9. The projection system according to claim 1, wherein the projectors other than the projector placed last in the order of connection output a sound, according to a timing when the last-placed projector outputs a sound based on the audio signal.

10. The projection system according to claim 1, wherein the projectors next to each other are arranged in such a way that images projected by the projection units are combined together on a projection surface.

11. The projection system according to claim 1, wherein images projected by a plurality of the projectors connected in a predetermined order of connection are combined together on a projection surface.

12. A projector having a projection unit which projects an image, the projector comprising:

an input unit to which an audio signal is inputted;

an audio output unit which outputs a sound based on the audio signal inputted to the input unit;

a signal output unit which outputs the audio signal inputted to the input unit, to an external projector;

a delay information output unit which outputs delay information representing a delay in the projector to the external projector; and

an audio output control unit which decides, based on the delay information, a timing when the audio output unit and the external projector output a sound based on the audio signal.

13. A method for controlling a projection system including a plurality of projectors connected in a daisy chain, each of the projectors projecting an image, the method comprising:

transmitting an audio signal from one of the projectors forming the daisy chain to the projector placed subsequently in an order of connection;

outputting delay information representing a delay in one of the projectors to the projector placed further down in the order of connection; and

at a timing corresponding to a delay in one of the projectors, causing one or more of the other projectors to output a sound based on the audio signal.
^^^^^^^^^^^^^^^^
Given problem 1: List every unit that claim 12 of the patent claims names after "the projector comprising:".
Given problem 2: Echo the patent claims word for word, from "9. The projection" up to and including "units are combined together on a projection surface.".

Records in a dataset:
^^^^^^^^^^^^^^^^
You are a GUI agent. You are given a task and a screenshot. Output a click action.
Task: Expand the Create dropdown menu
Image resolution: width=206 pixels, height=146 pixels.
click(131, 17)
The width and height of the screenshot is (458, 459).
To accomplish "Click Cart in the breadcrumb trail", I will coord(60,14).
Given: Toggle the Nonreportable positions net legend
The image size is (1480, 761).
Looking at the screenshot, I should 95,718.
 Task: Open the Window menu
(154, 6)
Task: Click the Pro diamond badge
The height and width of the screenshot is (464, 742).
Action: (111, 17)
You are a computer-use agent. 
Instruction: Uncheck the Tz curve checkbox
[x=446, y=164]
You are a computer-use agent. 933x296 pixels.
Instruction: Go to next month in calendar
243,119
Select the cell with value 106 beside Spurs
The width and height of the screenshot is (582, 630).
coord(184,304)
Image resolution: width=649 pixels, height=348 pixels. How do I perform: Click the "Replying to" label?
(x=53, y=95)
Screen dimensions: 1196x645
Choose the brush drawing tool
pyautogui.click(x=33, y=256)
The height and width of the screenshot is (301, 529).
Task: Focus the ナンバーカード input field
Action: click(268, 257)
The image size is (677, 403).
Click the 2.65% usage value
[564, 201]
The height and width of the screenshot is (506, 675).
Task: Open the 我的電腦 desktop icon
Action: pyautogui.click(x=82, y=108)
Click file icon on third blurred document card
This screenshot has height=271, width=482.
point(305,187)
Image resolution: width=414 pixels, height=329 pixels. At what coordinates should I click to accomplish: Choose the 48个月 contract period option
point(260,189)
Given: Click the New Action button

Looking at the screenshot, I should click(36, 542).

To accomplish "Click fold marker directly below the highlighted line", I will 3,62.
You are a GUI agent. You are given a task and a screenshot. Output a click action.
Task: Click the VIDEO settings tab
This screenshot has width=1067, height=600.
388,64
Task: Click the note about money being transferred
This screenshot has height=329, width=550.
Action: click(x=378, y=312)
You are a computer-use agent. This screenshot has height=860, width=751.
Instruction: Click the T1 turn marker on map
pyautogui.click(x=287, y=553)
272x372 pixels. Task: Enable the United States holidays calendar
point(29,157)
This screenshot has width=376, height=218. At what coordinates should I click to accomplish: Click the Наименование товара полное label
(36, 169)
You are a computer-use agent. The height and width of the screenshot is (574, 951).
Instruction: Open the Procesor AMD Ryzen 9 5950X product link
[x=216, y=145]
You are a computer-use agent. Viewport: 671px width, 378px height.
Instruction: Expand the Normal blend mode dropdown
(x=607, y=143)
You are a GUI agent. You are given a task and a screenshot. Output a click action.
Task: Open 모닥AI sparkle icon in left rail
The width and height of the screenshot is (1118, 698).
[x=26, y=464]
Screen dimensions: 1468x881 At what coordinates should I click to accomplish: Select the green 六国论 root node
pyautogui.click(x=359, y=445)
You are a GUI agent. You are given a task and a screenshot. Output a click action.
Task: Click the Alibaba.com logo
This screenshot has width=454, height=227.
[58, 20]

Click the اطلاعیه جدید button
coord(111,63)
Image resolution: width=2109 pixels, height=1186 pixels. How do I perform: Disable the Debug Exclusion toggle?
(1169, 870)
^^^^^^^^^^^^^^^^
Reply 1:
input unit
audio output unit
signal output unit
delay information output unit
audio output control unit

Reply 2:
9. The projection system according to claim 1, wherein the projectors other than the projector placed last in the order of connection output a sound, according to a timing when the last-placed projector outputs a sound based on the audio signal.

10. The projection system according to claim 1, wherein the projectors next to each other are arranged in such a way that images projected by the projection units are combined together on a projection surface.